# [WRITTEN INSTRUCTION]
Select each line in the entries below that contains the string "column". Letter case must match.

# [DATASET EXTRACT]
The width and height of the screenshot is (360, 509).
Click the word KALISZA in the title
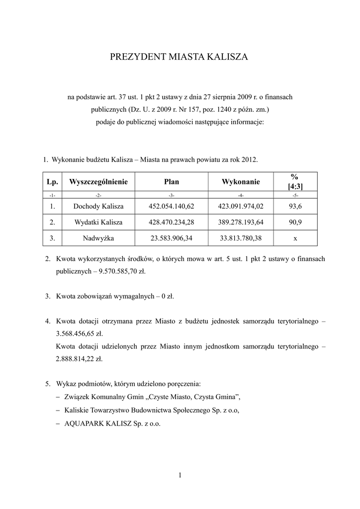point(225,58)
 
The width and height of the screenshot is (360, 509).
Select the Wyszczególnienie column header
point(98,182)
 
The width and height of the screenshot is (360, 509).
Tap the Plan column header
point(171,182)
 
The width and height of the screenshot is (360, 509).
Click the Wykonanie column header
point(241,182)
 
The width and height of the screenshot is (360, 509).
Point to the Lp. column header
point(52,182)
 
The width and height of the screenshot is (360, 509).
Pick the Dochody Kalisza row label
point(98,206)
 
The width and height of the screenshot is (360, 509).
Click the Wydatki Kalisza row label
point(98,222)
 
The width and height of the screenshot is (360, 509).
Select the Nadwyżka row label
point(98,239)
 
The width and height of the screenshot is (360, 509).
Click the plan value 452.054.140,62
point(171,206)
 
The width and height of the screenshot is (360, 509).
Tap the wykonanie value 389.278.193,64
point(241,222)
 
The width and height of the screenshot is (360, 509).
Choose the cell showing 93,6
point(295,206)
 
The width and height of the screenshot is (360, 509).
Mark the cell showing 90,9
point(295,222)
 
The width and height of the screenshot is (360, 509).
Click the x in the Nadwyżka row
point(295,239)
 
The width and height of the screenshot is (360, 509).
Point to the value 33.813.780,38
point(241,239)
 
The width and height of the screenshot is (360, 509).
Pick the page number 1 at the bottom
point(180,476)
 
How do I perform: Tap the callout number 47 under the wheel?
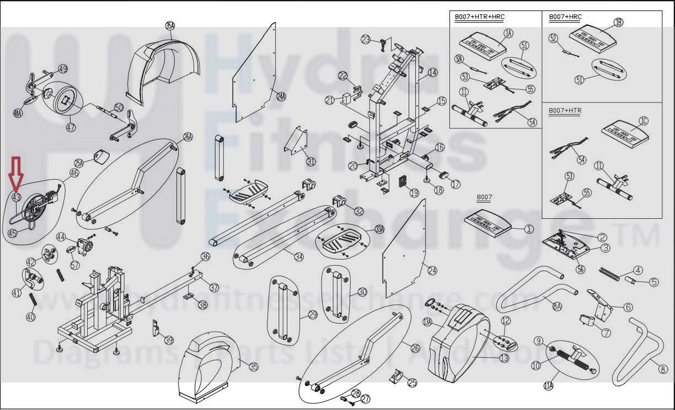click(x=71, y=127)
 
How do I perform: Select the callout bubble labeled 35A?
click(x=170, y=25)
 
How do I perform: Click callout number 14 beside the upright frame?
click(x=432, y=72)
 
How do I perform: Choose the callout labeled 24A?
click(x=281, y=97)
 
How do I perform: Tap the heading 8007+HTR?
click(x=565, y=110)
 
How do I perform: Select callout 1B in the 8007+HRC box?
click(x=619, y=22)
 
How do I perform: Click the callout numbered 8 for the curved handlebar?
click(x=663, y=369)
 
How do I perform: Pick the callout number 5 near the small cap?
click(x=654, y=282)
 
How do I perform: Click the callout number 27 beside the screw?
click(x=365, y=398)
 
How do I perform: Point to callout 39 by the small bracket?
click(x=169, y=340)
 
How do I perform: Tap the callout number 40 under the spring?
click(x=30, y=317)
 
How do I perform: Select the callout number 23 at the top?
click(x=365, y=39)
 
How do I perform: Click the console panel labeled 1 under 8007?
click(x=488, y=222)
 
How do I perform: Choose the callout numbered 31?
click(x=311, y=162)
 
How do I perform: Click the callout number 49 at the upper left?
click(x=63, y=69)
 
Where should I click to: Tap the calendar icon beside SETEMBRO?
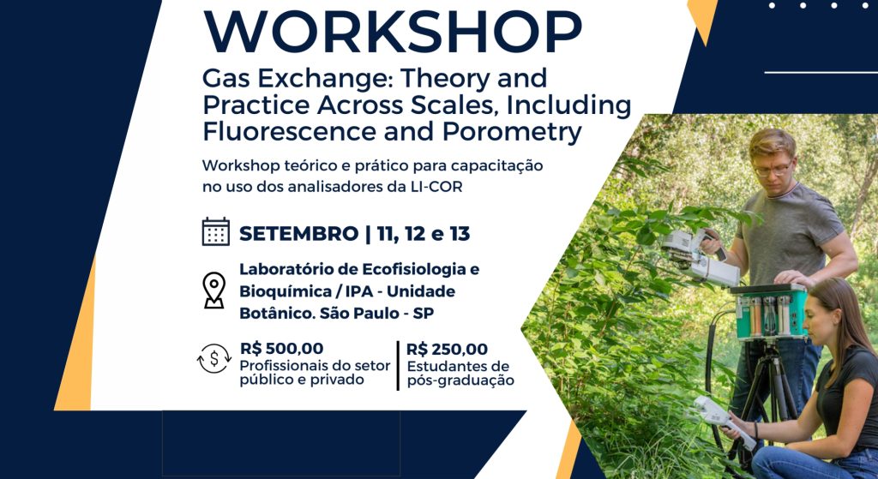[x=215, y=231]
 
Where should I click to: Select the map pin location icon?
[x=213, y=290]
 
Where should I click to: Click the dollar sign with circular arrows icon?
[x=213, y=359]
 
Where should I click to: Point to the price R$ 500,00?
[x=281, y=349]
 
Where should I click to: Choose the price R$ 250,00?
[x=447, y=349]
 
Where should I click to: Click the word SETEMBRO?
[x=299, y=233]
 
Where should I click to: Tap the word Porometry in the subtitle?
[x=512, y=132]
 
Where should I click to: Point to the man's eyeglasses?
[x=773, y=169]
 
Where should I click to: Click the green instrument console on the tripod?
[x=769, y=312]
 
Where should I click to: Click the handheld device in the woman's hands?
[x=723, y=420]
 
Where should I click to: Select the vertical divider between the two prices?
[x=398, y=365]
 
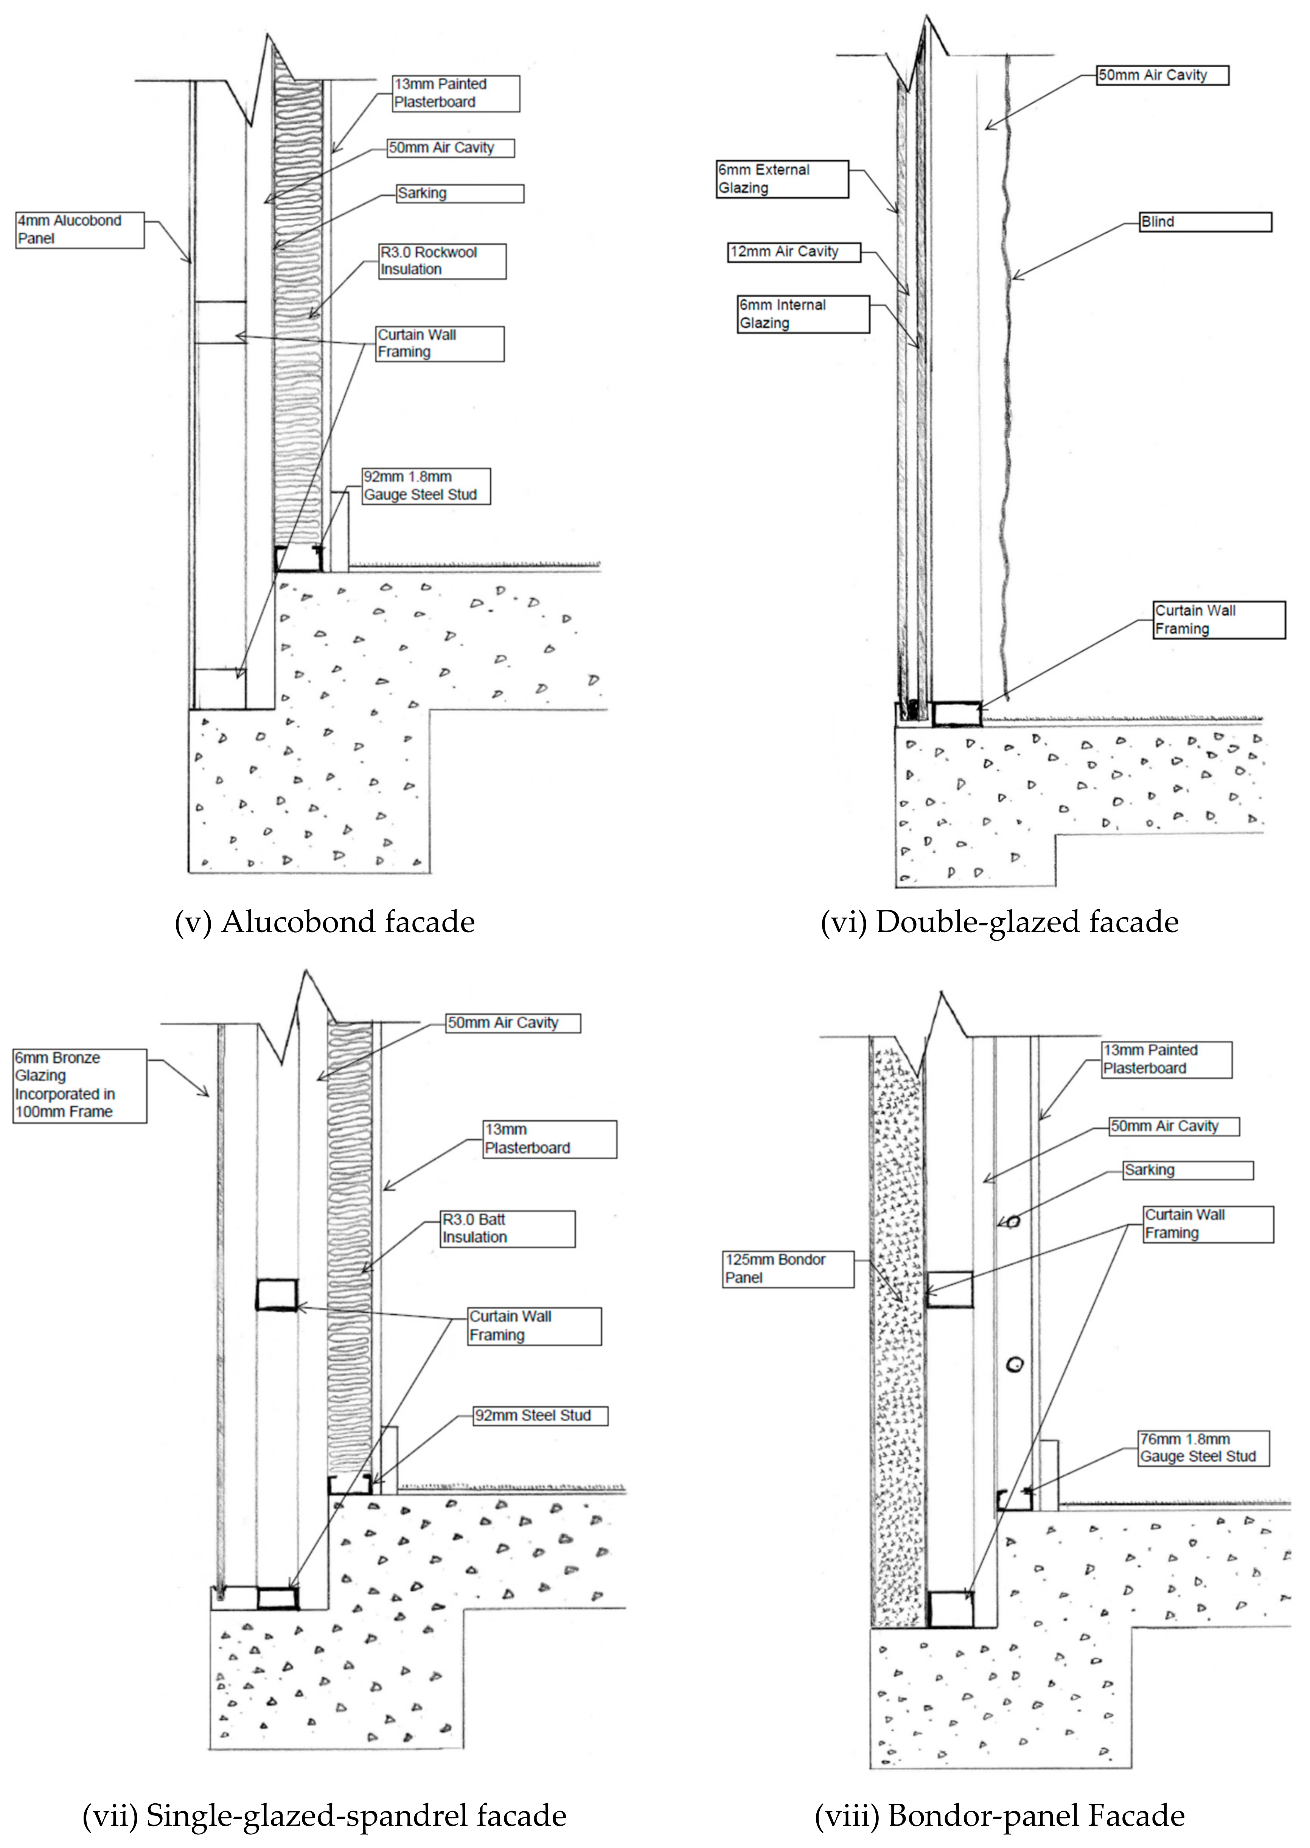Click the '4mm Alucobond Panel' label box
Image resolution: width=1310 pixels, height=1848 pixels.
point(80,230)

# [COMPLETED EXERCISE]
Select the Wyszczególnienie column header
Tap the Plan column header
Click the Wykonanie column header
Point to the Lp. column header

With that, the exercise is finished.